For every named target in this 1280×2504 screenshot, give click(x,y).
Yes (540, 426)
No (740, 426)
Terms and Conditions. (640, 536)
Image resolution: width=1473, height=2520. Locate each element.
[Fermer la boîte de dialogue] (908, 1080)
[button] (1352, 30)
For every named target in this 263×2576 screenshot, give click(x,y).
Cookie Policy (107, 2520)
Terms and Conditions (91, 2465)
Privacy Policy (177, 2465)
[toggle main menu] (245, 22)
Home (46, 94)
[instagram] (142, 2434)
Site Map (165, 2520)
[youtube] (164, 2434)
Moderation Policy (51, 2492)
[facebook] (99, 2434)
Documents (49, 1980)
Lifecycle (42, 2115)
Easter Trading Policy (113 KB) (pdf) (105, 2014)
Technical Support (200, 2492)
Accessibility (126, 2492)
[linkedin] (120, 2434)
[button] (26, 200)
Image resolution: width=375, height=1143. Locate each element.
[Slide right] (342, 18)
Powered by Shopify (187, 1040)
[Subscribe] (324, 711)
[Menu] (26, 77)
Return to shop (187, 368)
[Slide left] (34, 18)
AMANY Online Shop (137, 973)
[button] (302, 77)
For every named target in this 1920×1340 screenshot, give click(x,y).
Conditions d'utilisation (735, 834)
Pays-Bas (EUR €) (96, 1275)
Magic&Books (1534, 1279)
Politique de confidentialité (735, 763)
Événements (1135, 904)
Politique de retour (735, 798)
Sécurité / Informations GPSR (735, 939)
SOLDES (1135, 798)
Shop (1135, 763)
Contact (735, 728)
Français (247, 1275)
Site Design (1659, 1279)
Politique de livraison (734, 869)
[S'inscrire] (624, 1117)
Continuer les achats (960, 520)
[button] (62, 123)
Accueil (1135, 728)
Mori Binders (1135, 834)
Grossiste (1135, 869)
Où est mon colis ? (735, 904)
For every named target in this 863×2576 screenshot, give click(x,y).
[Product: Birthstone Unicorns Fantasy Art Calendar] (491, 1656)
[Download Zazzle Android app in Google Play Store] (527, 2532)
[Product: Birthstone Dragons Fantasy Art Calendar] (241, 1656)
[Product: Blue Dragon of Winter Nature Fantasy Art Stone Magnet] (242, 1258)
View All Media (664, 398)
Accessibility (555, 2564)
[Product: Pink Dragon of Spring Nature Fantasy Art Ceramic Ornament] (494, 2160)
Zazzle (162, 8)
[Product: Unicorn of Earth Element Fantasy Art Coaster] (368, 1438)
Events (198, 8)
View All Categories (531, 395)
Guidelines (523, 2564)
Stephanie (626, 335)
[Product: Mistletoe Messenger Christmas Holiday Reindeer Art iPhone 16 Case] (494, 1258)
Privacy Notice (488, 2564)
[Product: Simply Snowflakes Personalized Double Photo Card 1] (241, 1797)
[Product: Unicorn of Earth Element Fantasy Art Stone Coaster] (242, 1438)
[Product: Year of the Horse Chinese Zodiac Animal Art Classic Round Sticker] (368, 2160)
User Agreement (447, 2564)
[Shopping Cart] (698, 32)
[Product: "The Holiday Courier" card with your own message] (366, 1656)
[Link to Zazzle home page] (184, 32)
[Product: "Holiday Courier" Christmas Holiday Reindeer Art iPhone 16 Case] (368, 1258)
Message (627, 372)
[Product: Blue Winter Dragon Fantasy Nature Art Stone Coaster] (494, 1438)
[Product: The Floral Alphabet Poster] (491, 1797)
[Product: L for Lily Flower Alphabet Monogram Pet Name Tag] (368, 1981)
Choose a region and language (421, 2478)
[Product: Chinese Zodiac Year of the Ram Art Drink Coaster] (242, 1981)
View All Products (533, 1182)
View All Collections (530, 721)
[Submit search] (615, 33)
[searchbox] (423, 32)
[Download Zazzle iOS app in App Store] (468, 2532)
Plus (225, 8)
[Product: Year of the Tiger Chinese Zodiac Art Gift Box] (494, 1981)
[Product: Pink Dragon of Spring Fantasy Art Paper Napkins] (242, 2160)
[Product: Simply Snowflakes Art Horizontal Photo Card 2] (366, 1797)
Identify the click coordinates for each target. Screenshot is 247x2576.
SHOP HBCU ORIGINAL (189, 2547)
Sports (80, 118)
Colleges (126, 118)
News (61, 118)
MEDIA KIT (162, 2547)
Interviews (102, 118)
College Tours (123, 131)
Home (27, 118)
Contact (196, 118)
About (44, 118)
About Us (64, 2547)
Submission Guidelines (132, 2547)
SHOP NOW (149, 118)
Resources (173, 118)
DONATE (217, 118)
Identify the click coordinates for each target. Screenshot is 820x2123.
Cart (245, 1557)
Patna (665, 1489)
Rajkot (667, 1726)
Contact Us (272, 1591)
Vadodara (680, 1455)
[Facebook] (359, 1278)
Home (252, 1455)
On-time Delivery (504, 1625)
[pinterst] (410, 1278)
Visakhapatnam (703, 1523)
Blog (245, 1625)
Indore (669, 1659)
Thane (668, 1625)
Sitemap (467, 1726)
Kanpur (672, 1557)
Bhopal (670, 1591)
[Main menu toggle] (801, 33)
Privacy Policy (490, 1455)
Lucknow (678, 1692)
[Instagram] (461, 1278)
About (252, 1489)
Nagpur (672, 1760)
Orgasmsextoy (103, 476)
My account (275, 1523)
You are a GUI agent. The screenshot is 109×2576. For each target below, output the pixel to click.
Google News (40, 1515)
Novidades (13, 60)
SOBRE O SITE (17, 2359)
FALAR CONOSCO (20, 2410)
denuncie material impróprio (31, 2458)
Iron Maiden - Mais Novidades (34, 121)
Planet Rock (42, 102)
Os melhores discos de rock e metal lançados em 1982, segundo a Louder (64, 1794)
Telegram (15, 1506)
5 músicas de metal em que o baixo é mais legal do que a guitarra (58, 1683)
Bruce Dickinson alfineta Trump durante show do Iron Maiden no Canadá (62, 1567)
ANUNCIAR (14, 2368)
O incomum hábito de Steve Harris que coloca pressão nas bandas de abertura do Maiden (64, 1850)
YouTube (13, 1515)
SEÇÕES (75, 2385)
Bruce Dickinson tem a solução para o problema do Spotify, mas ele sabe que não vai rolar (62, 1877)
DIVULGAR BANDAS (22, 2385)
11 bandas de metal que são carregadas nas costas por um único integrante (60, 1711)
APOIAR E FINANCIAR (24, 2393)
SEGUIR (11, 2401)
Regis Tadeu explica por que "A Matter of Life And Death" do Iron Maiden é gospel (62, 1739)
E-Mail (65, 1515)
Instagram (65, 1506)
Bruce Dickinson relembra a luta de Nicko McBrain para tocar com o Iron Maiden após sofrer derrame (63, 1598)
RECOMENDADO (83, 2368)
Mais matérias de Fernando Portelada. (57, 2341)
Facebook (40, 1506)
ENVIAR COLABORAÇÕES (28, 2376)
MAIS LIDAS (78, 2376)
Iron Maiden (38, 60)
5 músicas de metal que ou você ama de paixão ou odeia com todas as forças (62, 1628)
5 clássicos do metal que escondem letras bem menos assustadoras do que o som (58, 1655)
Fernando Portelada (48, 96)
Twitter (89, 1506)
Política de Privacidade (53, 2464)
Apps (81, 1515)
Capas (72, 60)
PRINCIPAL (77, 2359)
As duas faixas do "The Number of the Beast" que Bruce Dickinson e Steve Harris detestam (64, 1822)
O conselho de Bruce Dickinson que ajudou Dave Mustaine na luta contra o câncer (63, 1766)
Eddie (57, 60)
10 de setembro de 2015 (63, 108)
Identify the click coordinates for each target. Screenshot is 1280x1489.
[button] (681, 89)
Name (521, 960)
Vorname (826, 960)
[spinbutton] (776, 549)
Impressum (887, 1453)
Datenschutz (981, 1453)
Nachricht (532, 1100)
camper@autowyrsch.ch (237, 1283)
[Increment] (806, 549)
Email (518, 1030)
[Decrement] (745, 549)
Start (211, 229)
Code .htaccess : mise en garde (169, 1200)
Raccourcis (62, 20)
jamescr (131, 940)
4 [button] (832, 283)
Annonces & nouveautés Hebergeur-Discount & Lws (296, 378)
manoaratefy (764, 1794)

EXERCISE PROMPT:
In the entries, find every line holding "click" and copy it.

EXERCISE ANSWER:
For every named target in this 1280×2504 screenshot, give click(x,y).
For every named target in this 263×2576 screenshot, give click(x,y).
For every named target in this 1920×1340 screenshot, give click(x,y).
For every named target in this 863×2576 screenshot, give click(x,y).
Identify the click coordinates for each target. Screenshot is 247x2576.
Identify the click coordinates for each target. Screenshot is 820x2123.
You are a GUI agent. The screenshot is 109×2576. For each target below, output the pixel to click.
Identify the click coordinates for each target. Screenshot is 1280x1489.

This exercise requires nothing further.